Asha- an interview with Padmanava Sen

Millennials are often cited as the Peter Pan generation who prefer to delay their rite into adulthood, shun responsibility, and feel entitled to privileges they had while growing up- without having to work for it. But  I also know people about my age who commit their energy to several causes like: urban agriculture, sustainability, education etc.

One such person is Padmanava Sen, a batch mate of SG. I met him in California through common friends. This is an interview with him about volunteering in general and his association with an international non-profit called Asha.

1. Tell us something about Asha.
Asha, which means "hope", is dedicated to the support of basic education of underprivileged children in India. Asha for Education is an international non-profit organization and has around 50 chapters in US, nine in India and 5 elsewhere. Asha's primary focus is on education because we at Asha believe that education is the most effective means to solve the problems of poverty, population explosion, and to bring about long-term socioeconomic change. Since its inception in 1991, “Asha for Education” has supported more than 800 educational projects in India disbursing more than $26 Million USD. In 2013 alone, around 170 projects are supported with 13+ crores INR. Asha runs completely on volunteers and around 1000 volunteers across the World make it happen.

2. How did you get associated with it?
I joined Asha Atlanta Chapter in June 2006 after seeing a flyer in university notice board (Georgia Tech). After the first meeting, I was more or less sure I am not leaving Asha anytime soon. The reason that it is 100% volunteer driven, decentralized and non-hierarchical, made the decision very easy. I have moved out from Atlanta in 2010, I am still involved with almost all Atlanta projects (around 6 currently) till date. In 2009, I started my life in Central Projects Team with Cyclone Aila relief and currently coordinate across projects for RTE and other related issues being in India. In last 5 years, I have served 2 years in the board of directors as the Director of projects which gave a lot of exposure given the ~200 project portfolio of Asha.

Asha has not only helped me to stay connected to my country during my stay in USA it has helped me to realize the important things one can do in their spare time in the spirit of volunteerism.

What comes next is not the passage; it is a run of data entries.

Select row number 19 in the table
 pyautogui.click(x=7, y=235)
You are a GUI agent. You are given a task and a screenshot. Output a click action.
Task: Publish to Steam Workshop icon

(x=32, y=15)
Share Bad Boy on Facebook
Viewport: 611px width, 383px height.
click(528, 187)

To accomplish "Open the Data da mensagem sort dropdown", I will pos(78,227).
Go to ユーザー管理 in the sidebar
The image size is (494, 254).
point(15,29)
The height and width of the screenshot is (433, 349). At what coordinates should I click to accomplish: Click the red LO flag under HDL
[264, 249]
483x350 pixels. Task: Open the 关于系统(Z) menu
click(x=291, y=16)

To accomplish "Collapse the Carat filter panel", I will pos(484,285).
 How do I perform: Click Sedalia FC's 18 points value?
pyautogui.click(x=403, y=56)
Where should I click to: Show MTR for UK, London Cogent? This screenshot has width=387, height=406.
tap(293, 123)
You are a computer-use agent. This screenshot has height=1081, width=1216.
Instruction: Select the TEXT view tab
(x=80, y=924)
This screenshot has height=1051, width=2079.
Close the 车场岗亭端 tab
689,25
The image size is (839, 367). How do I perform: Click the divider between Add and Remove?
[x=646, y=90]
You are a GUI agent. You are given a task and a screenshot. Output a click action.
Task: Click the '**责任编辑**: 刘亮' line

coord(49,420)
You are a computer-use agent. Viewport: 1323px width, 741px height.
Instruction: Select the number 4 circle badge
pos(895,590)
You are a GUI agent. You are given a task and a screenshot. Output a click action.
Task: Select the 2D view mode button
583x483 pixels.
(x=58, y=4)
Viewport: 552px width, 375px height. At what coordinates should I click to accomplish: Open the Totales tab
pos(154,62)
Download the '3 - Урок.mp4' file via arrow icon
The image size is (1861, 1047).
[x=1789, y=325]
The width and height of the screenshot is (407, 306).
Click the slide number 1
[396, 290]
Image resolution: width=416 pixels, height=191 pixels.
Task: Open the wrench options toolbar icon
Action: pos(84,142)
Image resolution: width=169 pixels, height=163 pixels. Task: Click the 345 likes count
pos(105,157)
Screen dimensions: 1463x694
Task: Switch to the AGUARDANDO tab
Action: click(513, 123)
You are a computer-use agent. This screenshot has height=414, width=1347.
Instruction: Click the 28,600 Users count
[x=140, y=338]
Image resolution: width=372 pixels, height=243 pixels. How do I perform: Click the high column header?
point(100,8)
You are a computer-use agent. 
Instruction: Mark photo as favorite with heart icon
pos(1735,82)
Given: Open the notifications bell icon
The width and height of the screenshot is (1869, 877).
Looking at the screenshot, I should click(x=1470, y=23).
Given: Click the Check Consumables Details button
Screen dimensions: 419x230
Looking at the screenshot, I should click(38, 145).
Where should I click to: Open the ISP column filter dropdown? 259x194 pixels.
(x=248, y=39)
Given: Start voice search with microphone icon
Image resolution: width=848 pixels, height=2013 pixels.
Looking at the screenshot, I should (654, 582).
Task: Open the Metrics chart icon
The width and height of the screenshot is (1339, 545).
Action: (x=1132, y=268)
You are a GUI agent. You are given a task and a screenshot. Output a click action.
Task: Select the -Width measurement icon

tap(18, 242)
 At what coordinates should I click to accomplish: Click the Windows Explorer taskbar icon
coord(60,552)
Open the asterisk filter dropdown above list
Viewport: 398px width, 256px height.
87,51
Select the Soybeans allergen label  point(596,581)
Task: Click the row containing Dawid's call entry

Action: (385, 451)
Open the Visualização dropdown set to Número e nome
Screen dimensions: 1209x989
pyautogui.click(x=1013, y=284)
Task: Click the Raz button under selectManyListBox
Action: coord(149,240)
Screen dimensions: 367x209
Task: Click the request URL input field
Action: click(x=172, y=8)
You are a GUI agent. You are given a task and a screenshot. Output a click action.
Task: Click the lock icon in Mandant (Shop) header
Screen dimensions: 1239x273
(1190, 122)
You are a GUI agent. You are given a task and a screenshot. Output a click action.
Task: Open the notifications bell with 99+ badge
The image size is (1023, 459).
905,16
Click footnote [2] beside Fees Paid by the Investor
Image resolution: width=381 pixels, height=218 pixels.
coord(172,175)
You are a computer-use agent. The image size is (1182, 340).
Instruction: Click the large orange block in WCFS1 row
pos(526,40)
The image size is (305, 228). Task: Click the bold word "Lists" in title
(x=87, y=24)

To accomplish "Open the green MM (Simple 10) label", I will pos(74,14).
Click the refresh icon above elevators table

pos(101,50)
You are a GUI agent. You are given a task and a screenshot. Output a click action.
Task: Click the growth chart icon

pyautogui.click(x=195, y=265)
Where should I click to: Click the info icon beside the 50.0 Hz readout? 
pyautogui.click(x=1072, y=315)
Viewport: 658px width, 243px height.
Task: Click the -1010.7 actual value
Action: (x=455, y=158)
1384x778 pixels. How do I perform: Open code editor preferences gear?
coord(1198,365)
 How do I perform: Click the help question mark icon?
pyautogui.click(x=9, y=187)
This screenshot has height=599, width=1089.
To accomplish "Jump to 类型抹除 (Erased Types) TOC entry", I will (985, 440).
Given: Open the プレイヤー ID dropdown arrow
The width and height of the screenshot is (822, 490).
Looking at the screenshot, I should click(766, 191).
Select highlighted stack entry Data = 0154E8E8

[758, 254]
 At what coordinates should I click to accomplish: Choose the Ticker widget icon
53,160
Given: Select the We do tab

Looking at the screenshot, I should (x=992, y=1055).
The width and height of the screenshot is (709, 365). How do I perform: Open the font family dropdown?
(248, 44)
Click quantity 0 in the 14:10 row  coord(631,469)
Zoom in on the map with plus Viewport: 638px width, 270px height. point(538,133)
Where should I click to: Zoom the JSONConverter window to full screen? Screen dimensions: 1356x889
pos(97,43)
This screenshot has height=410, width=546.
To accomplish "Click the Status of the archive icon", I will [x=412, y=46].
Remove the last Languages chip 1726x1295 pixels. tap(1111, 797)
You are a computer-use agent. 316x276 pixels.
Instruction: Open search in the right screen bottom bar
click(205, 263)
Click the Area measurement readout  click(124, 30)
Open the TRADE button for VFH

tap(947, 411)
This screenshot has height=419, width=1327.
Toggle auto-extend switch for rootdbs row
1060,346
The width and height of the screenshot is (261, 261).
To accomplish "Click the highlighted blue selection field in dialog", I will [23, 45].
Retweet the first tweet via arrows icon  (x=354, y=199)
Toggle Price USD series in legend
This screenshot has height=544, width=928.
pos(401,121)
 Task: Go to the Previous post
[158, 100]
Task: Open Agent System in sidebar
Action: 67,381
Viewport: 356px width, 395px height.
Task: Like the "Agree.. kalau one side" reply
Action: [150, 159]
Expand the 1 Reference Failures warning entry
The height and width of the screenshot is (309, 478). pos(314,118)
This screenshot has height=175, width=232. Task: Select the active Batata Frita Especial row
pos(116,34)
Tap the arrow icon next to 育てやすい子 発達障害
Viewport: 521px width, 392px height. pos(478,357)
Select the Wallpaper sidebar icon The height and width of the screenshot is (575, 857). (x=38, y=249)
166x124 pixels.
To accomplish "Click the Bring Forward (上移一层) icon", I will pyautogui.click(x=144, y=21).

3. What advice do you have for those who want to get involved?
Do not believe that everything will fall in place unless we get directly involved in the implementation of laws, in the education system, in women empowerment, to provide basic necessities to every human being on earth and in the process of giving equal opportunity to every child irrespective of gender, caste, birthplace and birth family.

Do not underestimate your own potential and overestimate the current systems in place to take care of everyone. Stop thinking about doing something and act; find 2-3 hours a week to volunteer for a good cause, a cause that you think is important. While you get involved, put the shoes of the underprivileged and think what is important to them. The definition of requirement should come from their side not from your viewpoint. Get the culture of giving and volunteering in your systems and teach the next generation to the same. Unless we help the unlucky ones, every success is tainted and every moment of happiness is incomplete.